Interleukin-6 is an inflammatory cytokine produced by activated monocytes and macrophages and induces to product some major acute-phase proteins, including CRP [12]. Some studies have showed that the IL-6 in serum was a valuable marker for diagnosis of PJI. Di Cesare et al. [13] showed serum IL-6 was more accurate marker than either ESR or the CRP level for diagnosing chronic PJI. A meta-analysis [14] published that IL-6 in serum was a potential superior diagnostic test compared to the conventional CRP and ESR, with the pooled sensitivity and specificity of 97% and 91%, respectively. At present there were no reports about IL-6 in serum as a useful marker for diagnosis of early PJI. Maniar et al. [15] found the normal trajectory of IL-6 had a more rapid increase and quicker return to normal than CRP after uncomplicated TKA. Although the author could not comment specifically on the value in diagnosing PJI, any deviation of IL-6 from a known normal trajectory could promptly make a decision to perform knee aspiration to diagnose early PJI. However, in our study, when we identified the cutoff values for the IL-6 at 8.07 pg/ml, the sensitivity, specificity was 80%, 76.2%, respectively. IL-6 in serum may be a useful marker for diagnosing early PJI. This is the first to assess the use of serum IL-6 to diagnose early PJI.

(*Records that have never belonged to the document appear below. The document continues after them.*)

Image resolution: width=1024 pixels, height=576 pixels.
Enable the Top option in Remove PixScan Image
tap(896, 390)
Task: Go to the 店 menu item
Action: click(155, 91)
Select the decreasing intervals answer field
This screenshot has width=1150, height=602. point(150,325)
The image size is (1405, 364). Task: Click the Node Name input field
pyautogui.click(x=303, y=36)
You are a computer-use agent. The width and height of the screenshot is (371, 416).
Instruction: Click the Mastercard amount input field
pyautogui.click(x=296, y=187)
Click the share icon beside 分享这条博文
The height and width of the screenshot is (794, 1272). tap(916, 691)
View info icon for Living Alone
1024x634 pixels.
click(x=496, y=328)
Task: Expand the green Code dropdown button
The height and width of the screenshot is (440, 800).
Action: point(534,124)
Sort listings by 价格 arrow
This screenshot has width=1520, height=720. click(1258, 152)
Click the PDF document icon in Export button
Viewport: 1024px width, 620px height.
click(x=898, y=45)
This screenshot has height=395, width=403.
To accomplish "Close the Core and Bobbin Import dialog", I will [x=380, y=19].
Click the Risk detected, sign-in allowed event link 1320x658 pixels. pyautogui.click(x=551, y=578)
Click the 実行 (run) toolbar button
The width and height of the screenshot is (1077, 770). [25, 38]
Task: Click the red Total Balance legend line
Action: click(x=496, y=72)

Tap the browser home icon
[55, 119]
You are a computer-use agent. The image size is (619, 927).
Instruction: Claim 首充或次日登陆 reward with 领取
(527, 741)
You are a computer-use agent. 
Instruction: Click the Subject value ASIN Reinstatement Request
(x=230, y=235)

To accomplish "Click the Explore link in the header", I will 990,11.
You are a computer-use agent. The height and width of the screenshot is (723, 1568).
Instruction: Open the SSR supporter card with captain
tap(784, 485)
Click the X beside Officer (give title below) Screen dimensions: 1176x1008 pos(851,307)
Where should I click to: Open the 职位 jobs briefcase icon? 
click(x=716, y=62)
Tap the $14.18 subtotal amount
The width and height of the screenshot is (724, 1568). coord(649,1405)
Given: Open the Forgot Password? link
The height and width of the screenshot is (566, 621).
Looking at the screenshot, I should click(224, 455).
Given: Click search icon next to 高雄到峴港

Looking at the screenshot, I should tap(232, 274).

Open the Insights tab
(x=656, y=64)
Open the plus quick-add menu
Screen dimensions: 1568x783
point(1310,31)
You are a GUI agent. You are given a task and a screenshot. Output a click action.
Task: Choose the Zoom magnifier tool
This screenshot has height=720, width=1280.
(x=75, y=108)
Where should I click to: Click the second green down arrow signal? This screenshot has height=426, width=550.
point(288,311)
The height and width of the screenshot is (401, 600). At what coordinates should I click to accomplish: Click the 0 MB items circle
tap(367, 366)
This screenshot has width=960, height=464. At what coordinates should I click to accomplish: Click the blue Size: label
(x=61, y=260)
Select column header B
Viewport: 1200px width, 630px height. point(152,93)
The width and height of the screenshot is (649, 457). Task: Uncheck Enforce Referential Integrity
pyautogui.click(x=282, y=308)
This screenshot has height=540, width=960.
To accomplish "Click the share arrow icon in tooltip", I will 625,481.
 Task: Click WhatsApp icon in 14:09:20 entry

The serum IL-6 was not often detected because of expensive costs. Interestingly, another indicator, NLR performed very well and had the high AUC (0.804). The accuracy of the value of NLR was less than IL-6 but greater than CRP. It may be more suitable for screening to diagnose early PJI because it is convenient to be obtained in daily practice without extra costs.
The value of the NRL had been shown a significant association with infection. Dogruel et al. [16] demonstrated there were statistically significant correlations between NLR and prolonged hospital stay and postoperative antibiotic doses for the treatment of odontogenic infection. Josse et al. [17] reported that the values of NLR ≥ 2.3 in the pre-operation may be an independent predictor for major operative complications such as wound infection in patients undergoing colorectal surgery. Bolat et al.[18] investigated the relationship between NLR and early postoperative infection as a complication of penile prosthesis implantation (PPI). And the values of NLR may be a valid laboratory predictor for early postoperative infectious complications for patients who went through PPI. De Jager et al.[19] described the NLR had the highest AUC of 0.73 and differed significantly from the CRP level of 0.62. The NLR was better value in predicting bacteremia than routine parameters like CRP. Yombi et al. [10] reported that the NLR had a distribution trajectory in a standard post-operative period after TKA, and returned to normal values faster than CRP. It was potentially a better biomarker to follow post-operative inflammation or early infection after TKA. On the basis of our data, with the calculated threshold of NLR set at 2.13, the sensitivity, specificity, positive predictive value (PPV), and negative predictive value (NPV) was 85%, 68.3%, 34.7%, and 95.8%, respectively. To our knowledge, this is the first study to assess the NLR in diagnosing early PJI.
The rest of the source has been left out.